Éclairer et accompagner des engagements toujours plus évangéliques dans toutes les formes de la vie consacrée
Après avoir présenté les enjeux et les défis généraux de la mission ad gentes de l’Église, tels que l’Encyclique les analyse et les situe théologiquement, l’auteur nous introduit, dans cette deuxième partie de son article, à la compréhension de la grâce et du rôle des divers Instituts de vie consacrée dans cette proclamation de l’Évangile « jusqu’aux confins du monde » (E.N. 69). La place essentielle de la consécration instituant particulièrement cette forme de vie chrétienne en signe du Royaume, est soulignée ici.
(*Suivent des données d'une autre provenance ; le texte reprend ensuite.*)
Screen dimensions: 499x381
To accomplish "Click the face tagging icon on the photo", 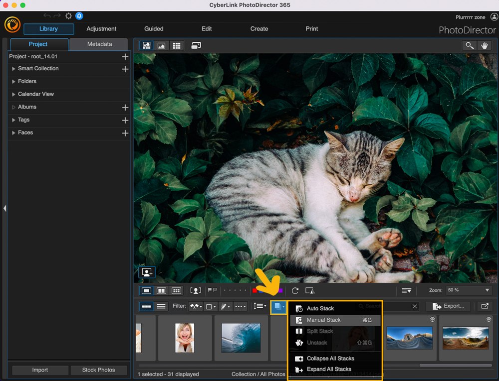I will [147, 272].
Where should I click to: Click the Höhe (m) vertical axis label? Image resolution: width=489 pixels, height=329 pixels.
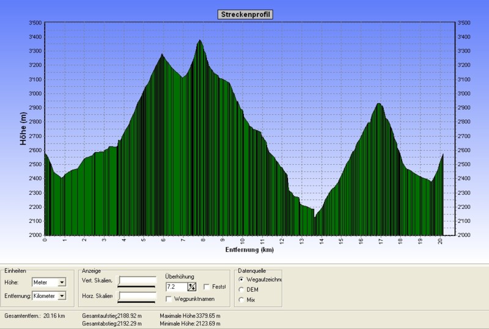pos(23,129)
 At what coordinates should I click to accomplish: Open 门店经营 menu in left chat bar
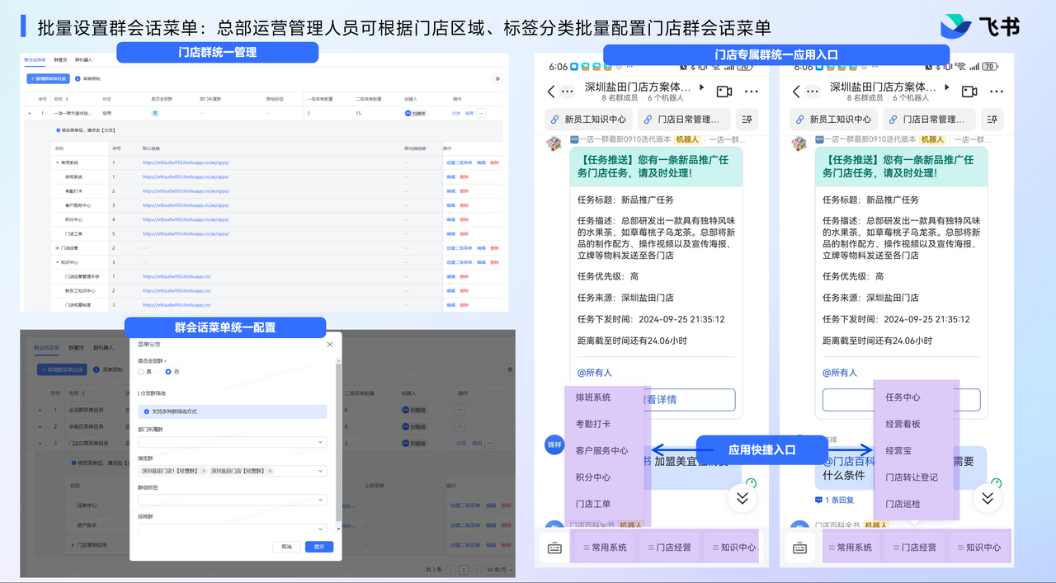coord(670,548)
De ce noyau central rayonnent alors avec clarté les engagements « prophétiques » qui l’incarnent : option pour les pauvres, prière et contemplation, promotion - en commençant par les pays du premier monde - d’une civilisation de l’amour et de la solidarité, engagements si divers qui, toujours, greffent ceux qui s’y donnent au mystère du Christ livré pour le salut du monde. La première partie a paru dans Vie consacrée, 1993, 78-97.
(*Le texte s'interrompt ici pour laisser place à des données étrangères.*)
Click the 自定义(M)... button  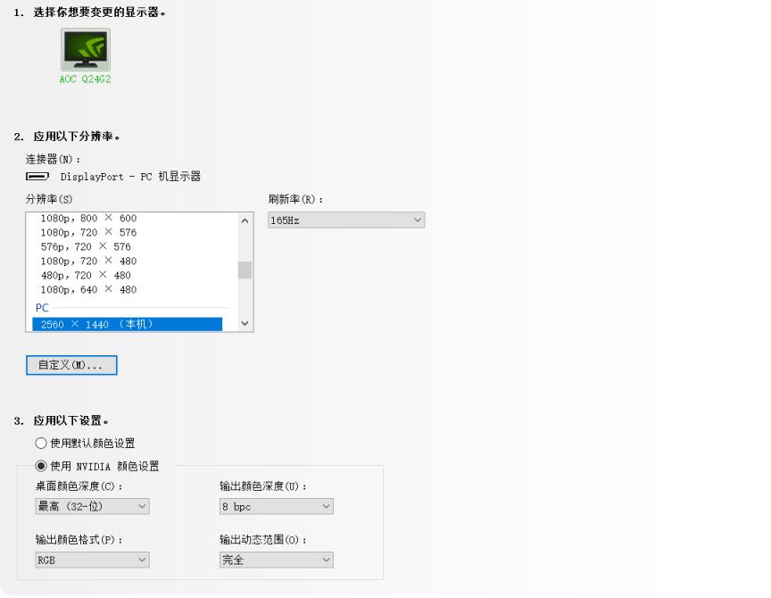click(70, 364)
Il n’est certainement pas inopportun de souligner, dans le titre donné au Synode, les mots qui spécifient la vie consacrée en en indiquant la finalité : « et sa mission dans l’Église et le monde ». L’étude exhaustive de Redemptoris missio, proposée par le Père Dorado, est donc la bienvenue. Elle nous aidera à mieux percevoir comment il est de la nature profonde de la vie consacrée de participer, à sa manière propre, au témoignage requis de toute l’Église en ce temps où le monde appelle à une évangélisation renouvelée.